Monogamy and Security

Although few writers dare to address the issue, there is a direct connection between monogamy and security. You may wonder why you feel so insecure after finding out your spouse had an affair. It is not about the money, it is about the violation of the marriage. When the marriage ceases to be monogamous, the level of insecurity you feel will skyrocket. Many writers address the issue of financial security. Financial security is a poor substitute for relational and emotional security. The loss of the security in your marriage may even put you into an existential crisis, where you wonder “who am I?” That sounds extreme, yet when security is lost, there are often extreme reactions.

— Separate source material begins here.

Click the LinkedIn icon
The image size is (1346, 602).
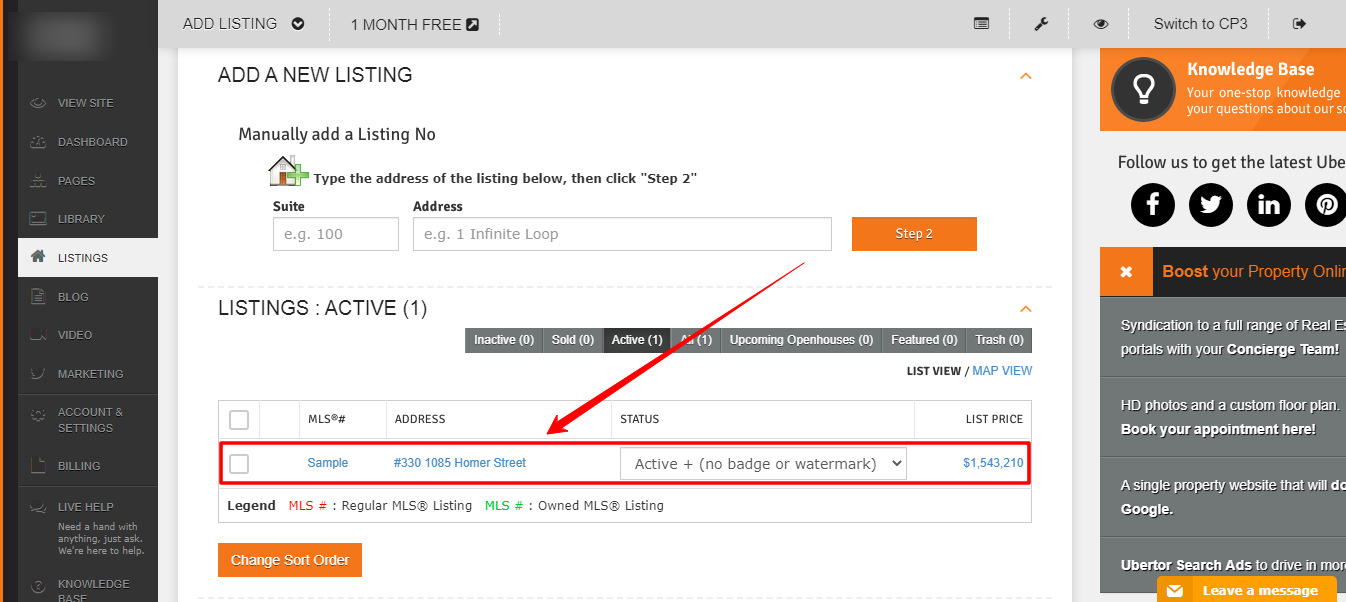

Your insecurity is not about the sudden emotional change in your marriage. It is directly related to the violation of the monogamous status of your relationship. You will find that many aspects of your marriage become more extreme when security is threatened or totally lost. You or the cheater may wonder, “Why the over-reaction?” or “Why the high drama?”. The reason for the reactions and drama is that the relationship is no longer secure. When the relationship is not secure, many trust-related matters are viewed as threats to the marriage or yourself. If you want the reactivity to settle down and there to be less drama driven, then your first step should be to make the relationship secure. Once the relationship is secure, the issues can be dealt with in a more realistic and reasonable manner. When there is no security, there is no foundation for people to be reasonable.